Für einen Rest der Erkrankungen, bei denen sich weder körperliche Veränderungen des Gehirns fanden, noch Symptome durch Hypnose beseitigt werden konnten, wurden lange unbekannte = "endogene" Gründe angenommen. Heute wissen wir, dass bei ihnen überwiegend Stoffwechselstörungen analog der z. B. Zuckerkrankheit vorliegen. Diese Patienten (z. B. Schizophrene, Zyklothyme, endogen Depressive u. a.) blieben lange unbehandelbar. Sie bildeten neben intellektuell Behinderten und Epileptikern überwiegend das Klientel psychiatrischer Kliniken. Zugleich waren dies die Patienten, die am ehesten zu lästigen, manchmal auch gefährlichen Störern der sozialen Ordnung und deshalb damals wie heute gern auch abgeschoben wurden und werden. Die Schlagwörter Abschieben versus Beschützen, Verschließen versus Therapieren, Enthospitalisieren versus schutzlos Preisgeben und andere beherrschen eine polemische Debatte seit jeher.

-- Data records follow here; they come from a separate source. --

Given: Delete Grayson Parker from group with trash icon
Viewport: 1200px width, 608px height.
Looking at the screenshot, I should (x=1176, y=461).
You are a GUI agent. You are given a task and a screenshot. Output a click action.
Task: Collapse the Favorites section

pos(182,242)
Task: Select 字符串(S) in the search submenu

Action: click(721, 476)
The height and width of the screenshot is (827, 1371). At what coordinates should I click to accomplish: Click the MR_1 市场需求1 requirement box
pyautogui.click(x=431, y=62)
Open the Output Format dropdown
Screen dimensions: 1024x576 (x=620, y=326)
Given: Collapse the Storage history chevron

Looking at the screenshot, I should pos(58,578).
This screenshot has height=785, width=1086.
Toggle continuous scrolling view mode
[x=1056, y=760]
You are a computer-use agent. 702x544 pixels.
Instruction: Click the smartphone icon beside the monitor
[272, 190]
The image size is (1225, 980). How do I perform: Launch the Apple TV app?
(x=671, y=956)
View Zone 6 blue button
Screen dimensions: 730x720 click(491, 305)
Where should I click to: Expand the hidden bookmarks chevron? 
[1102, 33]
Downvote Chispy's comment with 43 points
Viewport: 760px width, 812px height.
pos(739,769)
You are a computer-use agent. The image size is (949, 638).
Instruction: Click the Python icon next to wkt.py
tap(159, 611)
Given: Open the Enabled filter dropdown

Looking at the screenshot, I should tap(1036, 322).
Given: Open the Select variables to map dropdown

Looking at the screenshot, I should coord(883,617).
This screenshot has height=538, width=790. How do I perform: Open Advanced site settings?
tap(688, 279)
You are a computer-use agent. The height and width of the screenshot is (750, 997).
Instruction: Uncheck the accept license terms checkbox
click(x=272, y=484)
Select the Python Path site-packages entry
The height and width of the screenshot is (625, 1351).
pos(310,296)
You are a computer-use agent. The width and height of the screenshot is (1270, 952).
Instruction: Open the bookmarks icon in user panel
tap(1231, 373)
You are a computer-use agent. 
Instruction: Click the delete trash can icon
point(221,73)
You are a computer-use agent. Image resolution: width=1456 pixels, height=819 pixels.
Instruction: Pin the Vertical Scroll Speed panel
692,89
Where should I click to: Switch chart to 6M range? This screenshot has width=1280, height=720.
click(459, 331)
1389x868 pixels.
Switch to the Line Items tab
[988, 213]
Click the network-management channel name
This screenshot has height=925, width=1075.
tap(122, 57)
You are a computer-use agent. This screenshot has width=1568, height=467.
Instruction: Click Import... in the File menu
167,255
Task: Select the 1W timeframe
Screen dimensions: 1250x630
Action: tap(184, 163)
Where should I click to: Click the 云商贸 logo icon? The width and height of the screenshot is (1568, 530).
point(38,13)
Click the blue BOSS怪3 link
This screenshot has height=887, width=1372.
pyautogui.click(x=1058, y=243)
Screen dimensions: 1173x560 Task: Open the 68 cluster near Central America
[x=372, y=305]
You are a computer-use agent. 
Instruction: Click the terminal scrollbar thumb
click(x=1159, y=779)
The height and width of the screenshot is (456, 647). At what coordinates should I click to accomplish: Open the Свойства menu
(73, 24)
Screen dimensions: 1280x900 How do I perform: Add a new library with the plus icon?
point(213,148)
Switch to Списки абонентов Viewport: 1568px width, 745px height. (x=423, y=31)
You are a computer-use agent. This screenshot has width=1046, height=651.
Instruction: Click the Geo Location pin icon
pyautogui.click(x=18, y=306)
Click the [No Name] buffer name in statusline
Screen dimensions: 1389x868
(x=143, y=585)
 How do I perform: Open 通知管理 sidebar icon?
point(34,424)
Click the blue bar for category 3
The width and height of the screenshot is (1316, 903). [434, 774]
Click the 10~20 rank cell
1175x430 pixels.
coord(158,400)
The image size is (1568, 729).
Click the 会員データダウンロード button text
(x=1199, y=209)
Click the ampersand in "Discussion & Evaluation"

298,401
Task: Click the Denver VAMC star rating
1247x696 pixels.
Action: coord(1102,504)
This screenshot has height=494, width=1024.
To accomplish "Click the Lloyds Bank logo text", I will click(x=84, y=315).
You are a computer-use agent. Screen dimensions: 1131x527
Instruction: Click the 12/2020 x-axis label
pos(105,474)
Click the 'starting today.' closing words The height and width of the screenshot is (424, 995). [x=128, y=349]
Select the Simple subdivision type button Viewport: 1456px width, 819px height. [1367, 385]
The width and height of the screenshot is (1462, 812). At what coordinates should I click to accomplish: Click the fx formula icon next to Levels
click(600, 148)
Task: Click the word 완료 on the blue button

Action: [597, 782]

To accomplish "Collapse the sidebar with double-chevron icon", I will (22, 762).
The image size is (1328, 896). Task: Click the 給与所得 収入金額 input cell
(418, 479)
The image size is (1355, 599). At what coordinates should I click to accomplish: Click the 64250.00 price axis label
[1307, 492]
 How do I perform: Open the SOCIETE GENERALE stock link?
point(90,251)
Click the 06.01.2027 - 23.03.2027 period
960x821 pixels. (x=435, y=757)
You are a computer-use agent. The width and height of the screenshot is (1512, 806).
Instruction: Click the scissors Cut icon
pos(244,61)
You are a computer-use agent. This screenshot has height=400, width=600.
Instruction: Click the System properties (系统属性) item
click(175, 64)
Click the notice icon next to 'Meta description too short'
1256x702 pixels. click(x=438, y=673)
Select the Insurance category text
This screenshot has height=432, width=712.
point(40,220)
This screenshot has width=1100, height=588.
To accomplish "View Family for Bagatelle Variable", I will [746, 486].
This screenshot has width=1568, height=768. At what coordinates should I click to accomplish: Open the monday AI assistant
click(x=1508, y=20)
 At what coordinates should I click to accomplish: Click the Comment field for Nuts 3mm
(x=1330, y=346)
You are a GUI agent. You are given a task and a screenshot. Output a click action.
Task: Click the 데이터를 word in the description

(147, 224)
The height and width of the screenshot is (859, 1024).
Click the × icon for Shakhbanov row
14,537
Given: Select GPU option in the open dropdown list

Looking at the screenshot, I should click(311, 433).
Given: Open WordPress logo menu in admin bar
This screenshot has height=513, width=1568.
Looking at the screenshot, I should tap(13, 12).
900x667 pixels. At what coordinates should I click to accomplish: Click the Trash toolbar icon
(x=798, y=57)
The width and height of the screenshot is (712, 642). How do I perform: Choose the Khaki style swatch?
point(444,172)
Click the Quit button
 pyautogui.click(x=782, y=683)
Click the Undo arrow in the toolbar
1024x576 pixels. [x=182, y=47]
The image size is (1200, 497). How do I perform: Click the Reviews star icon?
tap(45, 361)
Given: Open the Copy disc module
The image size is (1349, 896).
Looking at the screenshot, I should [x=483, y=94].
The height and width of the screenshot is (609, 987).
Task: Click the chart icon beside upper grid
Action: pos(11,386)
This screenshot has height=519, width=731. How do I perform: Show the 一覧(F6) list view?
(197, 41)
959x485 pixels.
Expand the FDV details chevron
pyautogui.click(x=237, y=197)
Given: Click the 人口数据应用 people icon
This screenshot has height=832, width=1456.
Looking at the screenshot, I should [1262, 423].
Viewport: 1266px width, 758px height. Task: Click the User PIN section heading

Auch den Vertretern stationärer Psychiatrie war von Anfang an bekannt, dass die Nervenheilkliniken nicht nur von Vorteil waren, sondern selber zu ungünstigen Verläufen der Erkrankungen (z. B. Hospitalismus) führen können, wenn nämlich wenige und unzulänglich ausgebildete Ärzte und Pfleger in unzureichend ausgestatteten Kliniken ein vernachlässigendes, unterdrückendes und einengendes Milieu erzeugen. Bereits Anfang des 19. Jahrhunderts führte Pinel in Frankreich deshalb erste arbeitstherapeutische Behandlungsmaßnahmen und Schulungen des Personals durch. Dieser sozialtherapeutisch zu nennende Ansatz wurde vor allem in England systematisch weitergeführt und auch in Deutschland unter Begriffen wie "koloniale" Nervenklinik übernommen.
In diesen Anstalten konnten Patienten z. B. ausgedehnte Ländereien bewirtschaften und so einen Neubeginn einleiten. Der angenehme Nebeneffekt bestand darin, dass sie zur Kostensenkung der Behandlung beitrugen. Ende des 19. Jahrhunderts wurde Enthospitalisierung durch die sog. Familienpflege als Übergangsstadium vom stationären in den ambulanten Bereich betrieben.
Kausale medikamentöse Behandlungsmöglichkeiten bestanden bis in die Mitte des 20. Jahrhunderts nicht, nur beruhigende Mittel (z. B. Haschisch, Opium, Chloralhydrat etc.) konnten verabreicht werden. Daneben gab es Fesselungen und "Erschütterungs- und Erschöpfungstherapien" (Drehbänke, Tauchstühle etc.), mit deren Hilfe der Kranke so geschwächt wurde, dass er nicht mehr "Unruhe" erzeugen konnte.
So stellte die Sozial- und Arbeitstherapie lange Zeit für diese psychisch Kranken das einzige wirkliche Behandlungsverfahren dar; es spielt noch heute eine wichtige Rolle. Die damaligen Medikamente stellten nur ruhig und die Erschütterungstherapien waren aus heutiger Sicht nichts als Quälerei. Viele der Vorurteile gegen die Psychiatrie stammen aus dieser Zeit und waren damals sehr berechtigt.